Ce courant qui avant me faisait peur parce que j’avais l’impression de perdre mon libre-arbitre (je l’ai toujours, je peux toujours faire « gnagnagna » à ce que je ressens comme élan en moi. Faire l’inverse de ce que je ressens. Mais là j’ai pas trop envie sauf quand je me tape un coup de flippe comme un ado attardé), ce courant là : c’est un courant d’une partie de moi qui va vers une autre partie de moi.
Là tu te dis : je comprends rien à ce qu’il écrit. Alors j’écris plus limpidement : AVANT j’avais l’impression inconsciente que mon désir était quelque chose qui vient de l’extérieur et qui me soumet à faire des choses. J’avais peur d’être dans la prison de mon vrai désir (rigole pas, c’est possible comme câblage, je suis pas le seul !). Du coup j’y allais mais pas trop.
En ce moment, il est possible que je m’aperçoive que mon désir est généré par moi, c’est juste que c’est une dimension de moi que je ne connaissais pas trop, et que du coup je voyais à l’extérieur. Du coup on dirait que ça me détend. Parce que je laisse tomber une lutte contre un truc qui vient de moi et qui me porte finalement.

Checkpoint 2 – mini résumé : je crois que je suis en train de surfer sur l’axe de vie qu’une partie de moi profonde impulse (à partir de rien ? grimace interrogative).
Et on dirait que je commence à recouper avec la notion de choix que j’ai pu commencer à toucher auparavant.

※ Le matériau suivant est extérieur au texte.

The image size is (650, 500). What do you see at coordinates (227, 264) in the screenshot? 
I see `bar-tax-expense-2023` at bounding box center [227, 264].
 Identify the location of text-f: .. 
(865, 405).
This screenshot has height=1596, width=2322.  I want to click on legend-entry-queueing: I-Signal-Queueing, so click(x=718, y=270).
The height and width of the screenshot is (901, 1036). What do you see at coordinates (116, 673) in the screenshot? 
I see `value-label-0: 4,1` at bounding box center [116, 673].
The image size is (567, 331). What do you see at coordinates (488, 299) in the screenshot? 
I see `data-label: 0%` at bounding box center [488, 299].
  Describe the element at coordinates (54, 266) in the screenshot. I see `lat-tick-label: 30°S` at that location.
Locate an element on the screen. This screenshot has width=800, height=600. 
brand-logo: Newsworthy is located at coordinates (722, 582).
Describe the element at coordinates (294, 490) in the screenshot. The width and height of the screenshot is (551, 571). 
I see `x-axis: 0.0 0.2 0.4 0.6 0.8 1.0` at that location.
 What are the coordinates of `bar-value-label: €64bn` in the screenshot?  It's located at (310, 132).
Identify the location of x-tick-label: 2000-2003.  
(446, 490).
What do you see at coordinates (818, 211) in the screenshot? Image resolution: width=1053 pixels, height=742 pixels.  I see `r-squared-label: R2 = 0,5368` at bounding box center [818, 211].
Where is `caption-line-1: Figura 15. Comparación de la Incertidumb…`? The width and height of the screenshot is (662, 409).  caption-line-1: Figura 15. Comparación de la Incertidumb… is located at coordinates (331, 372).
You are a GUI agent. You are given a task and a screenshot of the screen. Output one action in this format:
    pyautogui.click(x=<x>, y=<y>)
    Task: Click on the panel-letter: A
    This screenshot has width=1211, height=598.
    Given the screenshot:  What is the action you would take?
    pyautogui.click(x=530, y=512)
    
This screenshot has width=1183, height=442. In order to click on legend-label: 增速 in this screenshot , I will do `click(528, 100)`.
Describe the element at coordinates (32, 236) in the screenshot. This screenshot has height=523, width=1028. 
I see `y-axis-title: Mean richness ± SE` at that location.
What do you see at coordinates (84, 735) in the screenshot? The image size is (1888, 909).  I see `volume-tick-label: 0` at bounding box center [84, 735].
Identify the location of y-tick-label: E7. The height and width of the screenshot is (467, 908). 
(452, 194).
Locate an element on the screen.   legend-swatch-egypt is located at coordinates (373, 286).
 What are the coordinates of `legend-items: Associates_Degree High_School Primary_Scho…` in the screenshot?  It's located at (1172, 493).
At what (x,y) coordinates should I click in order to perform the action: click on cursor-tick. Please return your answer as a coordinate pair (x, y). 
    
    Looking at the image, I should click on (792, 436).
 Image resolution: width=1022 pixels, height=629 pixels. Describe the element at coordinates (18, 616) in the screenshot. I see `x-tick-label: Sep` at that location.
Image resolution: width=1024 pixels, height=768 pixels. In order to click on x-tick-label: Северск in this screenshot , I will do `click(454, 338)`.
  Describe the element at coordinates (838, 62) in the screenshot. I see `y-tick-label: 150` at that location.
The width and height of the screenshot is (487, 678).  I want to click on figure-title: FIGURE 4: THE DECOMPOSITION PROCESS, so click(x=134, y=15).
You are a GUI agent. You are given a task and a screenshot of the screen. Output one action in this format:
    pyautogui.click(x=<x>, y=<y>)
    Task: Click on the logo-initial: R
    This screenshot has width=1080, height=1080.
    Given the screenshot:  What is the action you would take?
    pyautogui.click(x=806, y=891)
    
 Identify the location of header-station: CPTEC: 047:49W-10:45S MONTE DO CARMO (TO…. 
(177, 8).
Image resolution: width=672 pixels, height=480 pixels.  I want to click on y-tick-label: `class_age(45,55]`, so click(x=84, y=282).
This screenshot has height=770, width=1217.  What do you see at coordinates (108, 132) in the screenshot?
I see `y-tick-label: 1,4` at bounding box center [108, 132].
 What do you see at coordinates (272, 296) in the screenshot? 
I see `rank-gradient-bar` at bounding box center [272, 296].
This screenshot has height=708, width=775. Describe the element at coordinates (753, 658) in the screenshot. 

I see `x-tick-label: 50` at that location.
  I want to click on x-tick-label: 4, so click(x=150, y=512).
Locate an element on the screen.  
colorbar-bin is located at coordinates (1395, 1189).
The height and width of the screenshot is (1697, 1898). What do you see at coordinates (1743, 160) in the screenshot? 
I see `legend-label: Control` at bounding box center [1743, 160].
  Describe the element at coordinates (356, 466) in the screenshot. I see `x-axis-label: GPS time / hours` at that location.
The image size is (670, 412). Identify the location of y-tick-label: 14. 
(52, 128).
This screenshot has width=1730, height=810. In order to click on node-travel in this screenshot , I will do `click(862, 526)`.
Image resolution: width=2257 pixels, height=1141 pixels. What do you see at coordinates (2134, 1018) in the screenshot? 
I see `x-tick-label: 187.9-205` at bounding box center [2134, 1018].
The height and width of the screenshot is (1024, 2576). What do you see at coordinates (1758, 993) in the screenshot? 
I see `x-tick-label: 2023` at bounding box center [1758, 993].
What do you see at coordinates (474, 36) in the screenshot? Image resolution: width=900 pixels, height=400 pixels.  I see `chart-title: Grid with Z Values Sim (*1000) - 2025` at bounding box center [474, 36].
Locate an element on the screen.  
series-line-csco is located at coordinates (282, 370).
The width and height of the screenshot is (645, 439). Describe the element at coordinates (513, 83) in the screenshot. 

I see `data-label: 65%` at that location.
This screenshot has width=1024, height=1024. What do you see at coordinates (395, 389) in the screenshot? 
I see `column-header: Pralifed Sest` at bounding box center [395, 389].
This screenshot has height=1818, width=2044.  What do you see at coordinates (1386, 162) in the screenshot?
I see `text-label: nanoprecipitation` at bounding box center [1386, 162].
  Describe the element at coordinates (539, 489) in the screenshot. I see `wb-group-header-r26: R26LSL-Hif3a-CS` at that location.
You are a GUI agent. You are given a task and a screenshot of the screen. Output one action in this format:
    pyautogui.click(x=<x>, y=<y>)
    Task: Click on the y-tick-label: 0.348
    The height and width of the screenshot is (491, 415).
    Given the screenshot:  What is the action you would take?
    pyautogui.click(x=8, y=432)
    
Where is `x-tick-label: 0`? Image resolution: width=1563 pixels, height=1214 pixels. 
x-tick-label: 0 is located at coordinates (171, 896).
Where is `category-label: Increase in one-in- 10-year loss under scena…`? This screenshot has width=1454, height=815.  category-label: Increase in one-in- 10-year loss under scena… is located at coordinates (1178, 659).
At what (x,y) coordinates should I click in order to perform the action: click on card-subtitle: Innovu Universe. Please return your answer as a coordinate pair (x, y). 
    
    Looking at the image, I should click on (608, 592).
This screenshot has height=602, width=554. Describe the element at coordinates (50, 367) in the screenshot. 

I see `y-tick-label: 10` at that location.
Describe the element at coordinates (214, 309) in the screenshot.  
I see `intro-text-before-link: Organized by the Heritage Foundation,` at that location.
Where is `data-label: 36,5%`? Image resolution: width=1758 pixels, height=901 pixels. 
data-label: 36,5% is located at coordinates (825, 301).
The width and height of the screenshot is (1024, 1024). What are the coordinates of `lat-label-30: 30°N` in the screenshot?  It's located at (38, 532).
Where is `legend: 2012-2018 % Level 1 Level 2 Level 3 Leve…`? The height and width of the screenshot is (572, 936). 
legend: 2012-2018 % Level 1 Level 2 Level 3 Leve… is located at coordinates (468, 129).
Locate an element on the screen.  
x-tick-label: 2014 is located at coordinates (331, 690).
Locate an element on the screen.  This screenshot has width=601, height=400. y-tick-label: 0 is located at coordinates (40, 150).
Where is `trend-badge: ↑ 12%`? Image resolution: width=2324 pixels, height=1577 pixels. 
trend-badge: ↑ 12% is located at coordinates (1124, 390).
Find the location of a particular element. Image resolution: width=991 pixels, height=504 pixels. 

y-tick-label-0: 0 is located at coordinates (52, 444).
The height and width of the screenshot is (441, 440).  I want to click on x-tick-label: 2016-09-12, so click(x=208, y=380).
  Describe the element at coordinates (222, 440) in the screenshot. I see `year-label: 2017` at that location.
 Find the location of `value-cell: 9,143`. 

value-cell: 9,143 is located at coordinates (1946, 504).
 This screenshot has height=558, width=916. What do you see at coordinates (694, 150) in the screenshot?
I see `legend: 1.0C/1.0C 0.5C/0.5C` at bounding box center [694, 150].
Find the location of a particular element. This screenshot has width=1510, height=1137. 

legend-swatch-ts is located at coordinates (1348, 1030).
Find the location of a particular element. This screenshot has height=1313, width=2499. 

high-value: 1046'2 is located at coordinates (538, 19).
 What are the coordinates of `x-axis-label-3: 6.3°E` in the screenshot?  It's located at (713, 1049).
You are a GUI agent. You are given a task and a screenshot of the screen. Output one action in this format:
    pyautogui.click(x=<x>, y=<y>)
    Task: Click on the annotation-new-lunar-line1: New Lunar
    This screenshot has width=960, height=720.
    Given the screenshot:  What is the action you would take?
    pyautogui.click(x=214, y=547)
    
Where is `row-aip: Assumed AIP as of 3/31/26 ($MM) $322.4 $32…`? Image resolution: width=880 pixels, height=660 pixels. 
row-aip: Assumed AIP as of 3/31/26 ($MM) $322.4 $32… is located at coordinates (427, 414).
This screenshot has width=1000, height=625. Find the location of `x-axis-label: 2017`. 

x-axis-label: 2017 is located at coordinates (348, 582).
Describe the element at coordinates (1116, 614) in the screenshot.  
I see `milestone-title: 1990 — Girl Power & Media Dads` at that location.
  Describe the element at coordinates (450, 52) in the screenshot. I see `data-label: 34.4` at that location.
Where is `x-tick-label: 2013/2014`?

Deux pièces de puzzle se recoupent. D’un côté le pouvoir de choisir (qui ne se fait pas par le mental ou le psychique, ce que les gens appellent la volonté, mais plutôt par un désir profond, en bas profondément dans le ventre dans une dimension inférieure), de l’autre côté vivre le film qui résulte du choix qu’on a posé.

RÉSUMÉ :
1) on dirait qu’on peut choisir un film
2) on peut se laisser vivre dans le film sans lutter, de toute façon c’est les mêmes scènes, le même scénario et la même fin (même si c’est infini, ce film est trèèèès long !)
Sauf qu’on peut crier pendant tout le film, bouffer devant, être bien coiffé ou mal coiffé : ça ne change rien au film en tant que tel mais ça change comment on vit le film de l’intérieur.
3) il y a un film global une dimension au dessus qui donne le fond du fond des films qu’on choisit en point 1 (en accédant à ce fond du fond, ça peut me montrer que je ne suis pas fait pour être sportif professionnel ou vivre en orient (?) )

Merde. On dirait que je suis en train de découvrir la vie :-O
(et de voir que j’ai fait beaucoup à l’envers auparavant, en essayant de ne pas choisir MAIS de vouloir contrôler le film derrière. L’angoisse !)

On verra comment ça évolue. Des bises.